Our grandkids had to see the fish almost each time they visited. There were a few less in recent couple of years, and we were not sure why. They were replaced by three little ones. I need to inform the kiddies about this virus and can imagine their tears. Sorry to hear all about this virus, but glad to see that the council got to the bottom of the koi ‘disappearance’.
Look at the ducks happily visiting (and probably stealing the koi’s food) in 2014…
In 2017, there were still a few big ones.
In 2018, Megan was disappointed to see that there were less and less of them.
I miss the black spotted one myself. Joan Birks named them all but I forgot since. I know one was “Miss Piggy”!
Thank you, Basia (Unit 62), for sharing your thoughts and terrific photos!
At the end of February, as you all know, it was a “Winter Wonderland”… especially if you did not have to drive anywhere! We took a walk around the compound taking a few photos, especially of the inside ponds.
Later, as it was getting dark, we were relaxing when Rob calls me to the kitchen. There were ducklings (7 of them) with mama walking across our patio, from our pond to the neighbour’s. We just gawked with surprise, and by the time we could grab our iPad, mama and 7 little ones had disappeared… then the 8th rushed out of the water, and here he (or she) is!
Did anyone else see them? We think it is a bit early. Will they survive? Don says duck down is very warm, and they will survive (phew!).

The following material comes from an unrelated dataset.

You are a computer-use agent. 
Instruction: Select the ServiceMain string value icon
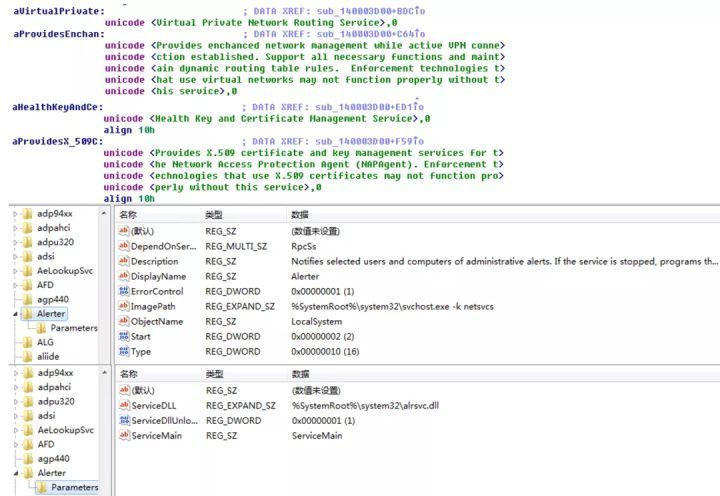(x=124, y=436)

We have had a guest visiting us again throughout the winter… here at Huntly Wynd.
We now understand that she has invited more of her kind to visit all of us here as well.
Her name is Harriet and she is a hummingbird. Harriet is full of energy and enjoys the company of other hummingbirds. Harriet does not like crows and they do not like her.
Harriet grudgingly accepts the company of residents who occupy their patios in the summer months.
Earlier this month (March), we could see Harriet flying back and forth into the Rhododendron that is at the back of our unit, across the fast-flowing stream. We ventured outside to see what all the commotion was about. As we approached the stream, Harriet came flying out of the Rhodo and sat on my head. We quickly backed up and retreated to our kitchen.
Armed with our trusty iPhone, we took the photo below. There in the crook of a branch stretched over the stream was Harriet sitting on her nest.
The nest was so tiny, yet so perfect. It was almost impossible to see. It looked like another bump on a branch. From above, an umbrella of leaves conceals it and protects it from the elements. And from the side, it looks like a tiny knot, quilted with lichens and plant fibers.